The two concluding pieces of the volume contained in the section, "Reinventing the Religious Life in Medieval Society," follow chronologically as well as thematically the issues treated in the first two. Both explore the world of the friars, particularly the internal religious life of the Dominicans, as well as its impact on lay piety. The first of these, "Dominic and the Brothers: Vitae as Life-forming exempla in the Order of Preachers" (1998) illuminates the relatively few surviving vitae of Dominic. Less well known and perhaps less influential than their more famous Franciscan counterparts, they still emerge in Van Engen's treatments as vital documents within the order's subsequent traditions. As a group, these texts stressed three important virtues in the saint's life, virtues that any Dominican would have been encouraged to emulate as the order matured in the mid- and later thirteenth century. These included the saint's powerful defense of true teaching against heresy, his foundation of an order envisioned to be a missionary force, and his own exemplary life. The final essay in the book, "Friar Johannes Nyder on Lay People Living as Religious in the World," examines the pronouncements of the famous fifteenth-century Dominican Observant on this special category of the late-medieval pious. Nyder admitted eight categories of lay people that were striving to conduct religious lives while still in the world, drawing his categories from the urban scene of the late-medieval empire. Although he was cautious in examining this embattled and peculiar estate at the end of the Middle Ages, Nyder strove where ever he could to grant as much praise to this special category of Christians as possible. Van Engen locates his conclusions about Nyder's treatment of the semi-religious judiciously between those of Herbert Grundmann and Kaspar Elm. While denying Grundmann's claim that the later medieval Church offered the pious only the alternatives of the cloak of religious orders or the charge of heresy, Van Engen cautiously avoids Elm's overly optimistic claim that the medieval Church was a fluid organization, a "big tent" capable of accommodating all pious tastes and desires.

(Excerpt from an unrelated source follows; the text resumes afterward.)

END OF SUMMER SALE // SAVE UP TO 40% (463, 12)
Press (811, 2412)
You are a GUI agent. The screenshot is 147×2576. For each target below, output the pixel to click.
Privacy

Despite this book's nature as a collection of previously published material, this compilation manages to read as a surprisingly integrated whole. Although the articles reprinted here appeared during a period in which medieval religious history was constantly changing and continually expanding to explore new questions, Religion in the History of the Medieval West shows that the issues Van Engen has pursued have remained remarkably consistent over time. The pieces reprinted here, moveover, are filled with good judgment, display a breadth of learning, and will manage to fascinate their readers through the many intriguing human details and anecdotes they contain. And although these pieces show that Van Engen is a voracious reader of his colleagues' work, his scholarship is never faddish, nor are his conclusions overdrawn merely to capitalize on recent trends. In a word, his work is animated by a profound sense of the golden mean.